Sprint and T-Mobile are talking about a merger — again.
T-Mobile and Sprint, the No. 3 and No. 4 U.S. wireless companies behind Verizon and AT&T, have been talking about merging, off and on, for several years. Sprint parent company SoftBank nearly acquired T-Mobile in 2014 but the deal fell through after U.S. regulators expressed concerns.
Merger talks heated up again this past fall and it looked like an agreement was near. But in October the companies confirmed that the merger was off; Sprint CEO Marcelo Claure cited a disagreement over control.
Since the initial round of merger discussions, T-Mobile has surged under CEO John Legere, passing Sprint in 2015 to become the third largest U.S. wireless carrier.

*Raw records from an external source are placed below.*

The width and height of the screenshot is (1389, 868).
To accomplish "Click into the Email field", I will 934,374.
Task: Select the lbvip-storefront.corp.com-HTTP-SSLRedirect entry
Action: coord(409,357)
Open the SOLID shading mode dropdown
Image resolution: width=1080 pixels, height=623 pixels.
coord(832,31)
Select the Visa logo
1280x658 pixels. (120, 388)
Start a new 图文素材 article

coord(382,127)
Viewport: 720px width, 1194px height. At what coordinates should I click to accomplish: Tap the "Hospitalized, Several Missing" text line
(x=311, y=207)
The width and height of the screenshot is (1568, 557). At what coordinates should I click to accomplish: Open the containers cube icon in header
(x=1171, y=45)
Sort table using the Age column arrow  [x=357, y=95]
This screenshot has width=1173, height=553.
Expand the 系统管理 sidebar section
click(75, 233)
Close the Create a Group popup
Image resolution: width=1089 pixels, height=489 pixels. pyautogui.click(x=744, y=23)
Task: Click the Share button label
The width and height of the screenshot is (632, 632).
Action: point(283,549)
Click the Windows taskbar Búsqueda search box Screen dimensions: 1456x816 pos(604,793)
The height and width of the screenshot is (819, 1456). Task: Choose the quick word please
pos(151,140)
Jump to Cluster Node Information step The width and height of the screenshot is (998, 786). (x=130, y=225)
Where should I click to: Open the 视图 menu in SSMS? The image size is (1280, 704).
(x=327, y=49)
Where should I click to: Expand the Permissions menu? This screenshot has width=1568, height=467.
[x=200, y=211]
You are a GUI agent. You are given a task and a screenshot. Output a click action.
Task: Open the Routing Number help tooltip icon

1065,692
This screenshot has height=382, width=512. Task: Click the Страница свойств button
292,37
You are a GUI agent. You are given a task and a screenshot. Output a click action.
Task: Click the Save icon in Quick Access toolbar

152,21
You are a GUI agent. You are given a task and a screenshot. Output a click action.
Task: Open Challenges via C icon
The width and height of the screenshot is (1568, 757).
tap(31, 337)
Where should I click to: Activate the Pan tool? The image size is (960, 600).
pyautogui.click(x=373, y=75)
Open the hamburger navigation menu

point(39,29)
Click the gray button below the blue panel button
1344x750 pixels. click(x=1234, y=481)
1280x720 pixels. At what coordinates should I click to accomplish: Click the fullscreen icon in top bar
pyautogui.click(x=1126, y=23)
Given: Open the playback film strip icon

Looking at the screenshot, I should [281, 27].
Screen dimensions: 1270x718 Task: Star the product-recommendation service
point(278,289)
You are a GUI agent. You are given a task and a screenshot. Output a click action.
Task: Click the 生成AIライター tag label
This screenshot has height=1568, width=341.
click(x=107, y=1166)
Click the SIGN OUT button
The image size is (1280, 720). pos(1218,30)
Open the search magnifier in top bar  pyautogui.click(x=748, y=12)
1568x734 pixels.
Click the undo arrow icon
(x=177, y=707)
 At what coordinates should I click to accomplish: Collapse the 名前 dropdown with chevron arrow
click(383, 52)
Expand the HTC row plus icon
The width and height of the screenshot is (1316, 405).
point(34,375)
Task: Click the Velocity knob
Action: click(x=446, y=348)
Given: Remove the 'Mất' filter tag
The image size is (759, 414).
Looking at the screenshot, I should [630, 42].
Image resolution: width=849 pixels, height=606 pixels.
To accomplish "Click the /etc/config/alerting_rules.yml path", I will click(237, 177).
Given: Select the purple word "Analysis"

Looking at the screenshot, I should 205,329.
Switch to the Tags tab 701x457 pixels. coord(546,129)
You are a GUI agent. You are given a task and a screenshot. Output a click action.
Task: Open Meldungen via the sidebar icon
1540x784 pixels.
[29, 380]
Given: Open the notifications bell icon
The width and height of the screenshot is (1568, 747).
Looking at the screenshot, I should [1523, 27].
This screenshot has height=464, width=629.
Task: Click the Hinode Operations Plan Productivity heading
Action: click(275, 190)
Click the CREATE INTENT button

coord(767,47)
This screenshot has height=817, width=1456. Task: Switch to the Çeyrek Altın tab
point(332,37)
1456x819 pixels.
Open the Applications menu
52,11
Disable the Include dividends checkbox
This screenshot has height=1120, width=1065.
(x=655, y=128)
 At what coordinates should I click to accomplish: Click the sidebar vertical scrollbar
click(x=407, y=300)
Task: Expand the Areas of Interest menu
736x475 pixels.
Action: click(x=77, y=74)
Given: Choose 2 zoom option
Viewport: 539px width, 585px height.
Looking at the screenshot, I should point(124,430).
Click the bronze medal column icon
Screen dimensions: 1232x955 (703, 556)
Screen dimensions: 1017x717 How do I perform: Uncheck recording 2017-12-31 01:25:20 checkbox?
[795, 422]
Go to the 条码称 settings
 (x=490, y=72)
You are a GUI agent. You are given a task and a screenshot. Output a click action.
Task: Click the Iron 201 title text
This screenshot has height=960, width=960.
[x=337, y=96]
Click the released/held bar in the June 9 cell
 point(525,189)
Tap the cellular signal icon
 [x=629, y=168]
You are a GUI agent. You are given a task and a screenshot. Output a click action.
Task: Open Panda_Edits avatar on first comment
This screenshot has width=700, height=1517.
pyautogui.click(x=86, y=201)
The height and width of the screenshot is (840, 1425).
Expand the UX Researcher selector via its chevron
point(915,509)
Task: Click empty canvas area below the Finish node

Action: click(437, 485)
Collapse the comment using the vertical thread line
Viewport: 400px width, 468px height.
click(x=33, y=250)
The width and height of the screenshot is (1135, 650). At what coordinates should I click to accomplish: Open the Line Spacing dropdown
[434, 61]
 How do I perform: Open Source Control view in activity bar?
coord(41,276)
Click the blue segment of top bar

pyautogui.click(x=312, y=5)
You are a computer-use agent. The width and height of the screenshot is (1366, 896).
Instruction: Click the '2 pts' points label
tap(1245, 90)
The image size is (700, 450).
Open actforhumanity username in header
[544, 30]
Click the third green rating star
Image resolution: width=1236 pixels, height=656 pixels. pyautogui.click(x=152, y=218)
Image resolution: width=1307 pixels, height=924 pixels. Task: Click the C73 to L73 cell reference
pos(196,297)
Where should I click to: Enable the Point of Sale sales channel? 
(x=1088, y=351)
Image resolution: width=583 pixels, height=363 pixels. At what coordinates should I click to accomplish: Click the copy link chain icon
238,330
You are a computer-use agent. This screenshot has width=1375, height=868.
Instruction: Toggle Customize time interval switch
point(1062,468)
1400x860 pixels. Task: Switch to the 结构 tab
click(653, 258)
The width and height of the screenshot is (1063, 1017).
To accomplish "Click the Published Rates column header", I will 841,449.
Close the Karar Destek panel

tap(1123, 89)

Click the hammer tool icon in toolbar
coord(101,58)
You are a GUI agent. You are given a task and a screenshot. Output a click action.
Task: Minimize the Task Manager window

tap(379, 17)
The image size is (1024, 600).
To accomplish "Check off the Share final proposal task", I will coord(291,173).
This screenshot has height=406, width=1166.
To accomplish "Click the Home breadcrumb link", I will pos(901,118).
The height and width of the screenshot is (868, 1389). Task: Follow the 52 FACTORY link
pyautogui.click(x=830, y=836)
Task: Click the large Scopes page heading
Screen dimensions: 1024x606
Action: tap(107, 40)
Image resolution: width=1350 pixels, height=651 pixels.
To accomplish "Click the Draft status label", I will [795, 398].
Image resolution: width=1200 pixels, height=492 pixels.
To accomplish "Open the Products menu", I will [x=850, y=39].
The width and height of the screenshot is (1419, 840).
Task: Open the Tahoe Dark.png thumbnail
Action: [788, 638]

Bellevue, Wash.-based T-Mobile last month said it added another 1.9 million new customers in the fourth quarter, its 19th straight period with more than 1 million net customer additions, bringing its total to more than 72 million customers. Revenue at the company climbed 5 percent to $10.8 billion; profits rose $2.7 billion, up from $390 million a year ago.
The company’s growth has resulted from an aggressive campaign in which the company has branded itself the “Un-carrier,” with new pricing strategies, subscriber benefits and promotions that have forced its rivals to change their own packages and promotions.
Sprint meanwhile has struggled in past years, though shares rose after the company posted better-than-expected earnings in February.